Should we be Charitable to Cheaters? by John Gifford, Head of Middle School
After listening to another story about the Harvard cheating scandal, I was left wondering how these students—considered some of the brightest in the country—could (allegedly, at least) make this immoral decision. Wasn’t this supposed to be an enlightened generation who would fix the things that we’d messed up? They are more connected and aware than their parents, more engaged, more socially conscious and globally involved…And then they go and cheat?

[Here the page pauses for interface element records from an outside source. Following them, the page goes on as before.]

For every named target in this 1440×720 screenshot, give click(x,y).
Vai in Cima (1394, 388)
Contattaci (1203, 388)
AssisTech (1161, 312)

I thought I’d had an epiphany. I went to my wife, a sounding board of great wisdom and withering honesty, and asked, “What do you think of this? We need to take all the morality completely out of the cheating conversation. It isn’t about morality. Cheaters aren’t bad people; they are not even acting badly when they cheat. They are just being human. We are evolutionarily programmed to cheat.”
It is not a new idea. We, as a species, evolved in an environment of limited resources. We can’t help ourselves from eating too much salt, fat and sugar because evolutionarily speaking those were substances that were rare and valuable as our species developed. Now that they are plentiful, we can’t un-program ourselves from wanting and consuming these easy resources. The species that could steal the meal without expending a great deal of energy would have an advantage over the species that expended a great amount of energy for the same reward. Can’t the same be said for Harvard students hoping to get an easy “A”?
The focus, I suggested, should be on what those decisions, in aggregate, do to us. The lazy way, over time, leads to a less capable individual. The easy way out leads to an adult who has not exercised the skills needed to be successful autonomously.
“I shouldn’t have Middle School students, who probably don’t fully realize why they cheat, feel like bad people because they do so.”
Laurie got that knitted-brow look that she gets when she thinks I’m crazy.
“This isn’t 'either, or;' it is 'both, and,'” she said. “You can explain to them that there might be an evolutionary root to cheating, but that doesn’t let them off the hook. Sure, we have evolved to figure out how to feed ourselves each day but we have also evolved to read and make art and take care of each other. We have evolved enough to know that it is right to behave yourself when you are part of a group.
“They should absolutely feel guilty! They should feel withering guilt because when they cheat they are not being fair to the group. That teacher spent time writing a test designed to try and help figure out what they know or don’t. The cheating kid takes away that teacher’s ability to do their job as well as they can. Other students in the class worked their tails off to get the grade they deserve on that test and then a peer waltzes in and scores better than they did by looking at their paper. It is wrong and they should understand that it is wrong. Especially when they are in the Middle School, they should hear that cheating is wrong. You can also explain to them that it could be, in part, evolutionary. They should also understand that over time it will make them less capable. But yes: they should be made to feel guilty as well because their actions are completely unfair.”
She’s right, of course. And I’m not sure why I all of a sudden wanted to shift my strategy and offer the kids one-stop-shopping on why not to cheat. I have always felt that that, in work with Middle Schoolers, you always work in five different ways to teach the same lesson. Repetition is good (parents know that their children never hear the first four requests to do a chore). They demand (and are probably owed) a reason behind a mandate. Finally, not every kid will react to every strategy—some are motivated by fear, some by duty, and some by reason.
At Nobles, we must join forces with parents to aid in the development of young people who want to see academic success through honest means. Convincing them to put in the time to “do it right”, and not take shortcuts, will take a multipronged approach.